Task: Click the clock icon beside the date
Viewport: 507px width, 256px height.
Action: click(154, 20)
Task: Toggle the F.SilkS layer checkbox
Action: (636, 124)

» Task requirements
Copy all of the data. Keep every word exactly as it is.

» Solution for this exercise
Task: Click the clock icon beside the date
Viewport: 507px width, 256px height.
Action: click(154, 20)
Task: Toggle the F.SilkS layer checkbox
Action: (636, 124)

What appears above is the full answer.